The transportation sector is under the jurisdiction of the Ministry of Infrastructure and Regional Development. Passenger transportation operators have a lot of questions to the ministry, three of them are the main ones. They are outlined by the chairman of the APOTA council, Oleg Aleksa:
– Lack of methodology for calculating tariffs for regular passenger transportation by road;
– facilitation by some officials of illegal actions and corruption schemes through the so-called e-GPS and e-ticket systems;
– imposing impossible and disproportionate conditions on carriers with regard to the transportation of people with disabilities.
Oleg Aleksa said that the listed issues from the side of transport workers were raised back in March this year, but the Ministry of Infrastructure and Regional Development only simulated the discussion without taking concrete decisions. “We believe that it makes no sense to continue discussions with the ministry, we don’t want to talk to them anymore, we need concrete solutions. The methodology for calculating the tariff should be approved by the government; the draft government decree regarding e-GPS (location positioning) and e-tickets should be withdrawn; also the ideas of the National Road Transport Agency regarding transportation of people with disabilities should be withdrawn.”

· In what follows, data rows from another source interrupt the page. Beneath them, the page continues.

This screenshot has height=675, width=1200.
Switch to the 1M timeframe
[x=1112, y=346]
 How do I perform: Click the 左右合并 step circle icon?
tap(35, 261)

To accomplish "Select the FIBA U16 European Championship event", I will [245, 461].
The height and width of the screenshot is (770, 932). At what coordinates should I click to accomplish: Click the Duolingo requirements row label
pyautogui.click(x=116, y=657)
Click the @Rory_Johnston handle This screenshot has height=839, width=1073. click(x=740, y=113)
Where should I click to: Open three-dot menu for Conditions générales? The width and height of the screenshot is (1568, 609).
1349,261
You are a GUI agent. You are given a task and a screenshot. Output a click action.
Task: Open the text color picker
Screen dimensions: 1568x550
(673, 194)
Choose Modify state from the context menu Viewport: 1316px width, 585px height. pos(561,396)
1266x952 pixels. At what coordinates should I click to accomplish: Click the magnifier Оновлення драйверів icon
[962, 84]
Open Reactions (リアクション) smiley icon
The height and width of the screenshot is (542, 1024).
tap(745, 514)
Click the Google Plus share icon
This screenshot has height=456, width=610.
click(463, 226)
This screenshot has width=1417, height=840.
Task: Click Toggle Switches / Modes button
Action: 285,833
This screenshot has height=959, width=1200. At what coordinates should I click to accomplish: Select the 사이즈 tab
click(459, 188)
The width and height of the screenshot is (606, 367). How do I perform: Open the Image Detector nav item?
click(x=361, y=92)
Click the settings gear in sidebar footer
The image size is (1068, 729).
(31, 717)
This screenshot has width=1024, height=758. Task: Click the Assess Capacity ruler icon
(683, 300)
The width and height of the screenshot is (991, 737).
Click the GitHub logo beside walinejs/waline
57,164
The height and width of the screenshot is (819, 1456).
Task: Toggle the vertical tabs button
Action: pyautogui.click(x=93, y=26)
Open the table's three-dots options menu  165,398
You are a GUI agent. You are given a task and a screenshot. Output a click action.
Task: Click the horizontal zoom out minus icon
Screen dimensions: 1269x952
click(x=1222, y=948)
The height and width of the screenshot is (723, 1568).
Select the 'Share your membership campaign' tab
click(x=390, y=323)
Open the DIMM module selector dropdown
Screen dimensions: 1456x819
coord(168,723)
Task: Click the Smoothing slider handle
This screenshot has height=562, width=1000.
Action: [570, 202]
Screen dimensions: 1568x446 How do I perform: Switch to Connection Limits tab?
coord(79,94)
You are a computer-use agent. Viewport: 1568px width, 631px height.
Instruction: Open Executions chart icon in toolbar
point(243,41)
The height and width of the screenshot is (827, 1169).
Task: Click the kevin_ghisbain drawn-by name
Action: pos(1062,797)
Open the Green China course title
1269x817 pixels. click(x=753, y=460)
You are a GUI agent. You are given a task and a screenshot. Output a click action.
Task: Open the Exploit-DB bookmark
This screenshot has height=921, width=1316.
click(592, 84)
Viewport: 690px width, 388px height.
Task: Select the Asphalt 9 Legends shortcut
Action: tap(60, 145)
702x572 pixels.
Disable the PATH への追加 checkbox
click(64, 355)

Carriers argue that the attempt to introduce e-GPS and e-ticket systems is in the interests of a certain interested company, which will not solve real problems but will increase costs for transport operators.
APOTA says that it has repeatedly drawn the attention of the ministry: the proposed e-GPS in combination with the e-ticket system contradicts the European practice, there are no similar rules to the presence of too detailed data in the electronic ticket in any EU country. The e-ticket system for Moldova was designed to force carriers to purchase one specific model of cash registers. And the Ministry intentionally promotes some technical requirements for the content of the ticket.
Oleg Alexa explained with concrete examples the absurdity of excessive requirements for such an electronic ticket. “They want that when a passenger boards, for example, in the village of Recha, that it should be indicated on the ticket that he boarded exactly in Recha. And we ask the question – what is the point of this? If a vehicle has route authorization, you can see what settlements it passes through, and you can see at what time it is on schedule in each settlement”.
Carriers remind that even now the tax service can easily check the data: the time indicated on the ticket, the code of the settlement and the schedule approved by the ANTA agency allow to control the route accurately. Carriers are convinced that the whole story with the innovations is only to force them to buy cash registers from a company close to certain circles.
The next problem: ANTA’s requirement to adapt passenger vehicles to the needs of persons with disabilities. Carriers emphasize that they are not against the idea itself, but disagree with the way it is implemented, which requires huge costs for transportation companies and offers no real solutions. How to work when there are more costs than revenues?
“ANTA realizes that we will not be able to meet all the requirements. Controllers will go to the routes and this will be a new reason to collect fines from carriers,” states Oleg Aleksa.